Seit vielen Jahren bemühen sich zahlreiche Institutionen um das Thema. 15 mal schon hat beispielsweise die Deutsche Gesellschaft für Psychiatrie und Psychotherapie, Psychosomatik und Nervenheilkunde (DGPPN) zusammen mit dem Aktionsbündnis Seelische Gesundheit und der Stiftung für Seelische Gesundheit den „DGPPN-Antistigma-Preis – Förderpreis zur Entstigmatisierung psychischer Erkrankungen“ verliehen. 2017 ging der erste Preis an den Informations-und Beratungsdienst SeeleFon des Bundesverbands der Angehörigen psychisch Kranker e. V. (BApK). Selbsthilfe- und Angehörigengruppen leisten bei der Entstigmatisierung psychischer Störungen einen erheblichen Beitrag. Aber auch staatliche Stellen sind hier aktiv. Beispielsweise hat das bayerische Gesundheitsministerium 2015 seine Jahreskampagne der psychischen Gesundheit von Kindern und Jugendlichen gewidmet, 2016 der psychischen Gesundheit von Erwachsenen, und in beiden Kampagnen ging es ganz zentral auch um das Thema Entstigmatisierung. Weniger ruhmreich war dann der erste Entwurf des bayerischen Psychisch-Kranken-Hilfe-Gesetzes, da war zunächst das stigmatisierende Denken an vielen Stellen unübersehbar. Jetzt ist es deutlich entschärft in Kraft getreten.

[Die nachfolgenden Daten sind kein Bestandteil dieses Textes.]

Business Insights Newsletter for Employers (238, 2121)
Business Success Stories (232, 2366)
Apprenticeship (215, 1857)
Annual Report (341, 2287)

Meinen Blogbeitrag vorgestern über die aktuelle Konjunktur homöopathischer Lobbyaktivitäten hatte ich mit der Überschrift „ADHS-Epidemie bei der Homöopathielobby?“ betitelt. Einige Leser/innen sahen darin einen stigmatisierenden Umgang mit dem Thema, da der Titel eindeutig mit einer Diagnose – ADHS – gegen die Homöopathielobby polemisiert. Ich persönlich sehe das zwar als metaphorischen Sprachgebrauch, nicht ganz medical correct, doch ohne stigmatisierenden Unterton, aber natürlich kann man das auch anders wahrnehmen. Daher will ich das Thema des sensiblen Sprechens über psychische Störungen bzw. die Verwendung von Begriffen aus diesem Diagnosespektrum im Alltagsleben einmal zur Diskussion stellen. Trägt jede solche Begriffsverwendung eine stigmatisierende Last? Oder kann umgekehrt gerade auch eine übersensible Rücksichtnahme ein Stigma transportieren, weil man psychische Störungen damit doch wieder zu einem ganz besonderen Thema macht? Wie kontextabhängig ist ein stigmatisierender Sprachgebrauch und wie viel Stigma setzt sich eventuell kontextunabhängig durch? Wie sehen Sie beispielsweise Formulierungen wie „das ist doch paranoid“ oder „das ist doch schizophren“? Wie gehen Sie mit Betroffenen in Ihrem Bekannten- oder Familienkreis um? Wie soll man in Blogs mit Kommentatoren umgehen, die erkennbar unter einer psychischen Störung leiden, diese vielleicht sogar explizit ansprechen, und mit ihren Anliegen die Diskussion „stören“? Darf man sie moderieren oder trägt man damit zu ihrer Stigmatisierung bei? Ein Problem, das auch viele von Tagungen zu diesem Thema kennen, wenn sich Betroffene auf unkonventionelle Art und Weise einbringen. Nachdenkliche – und sensible – Kommentare sind gefragt!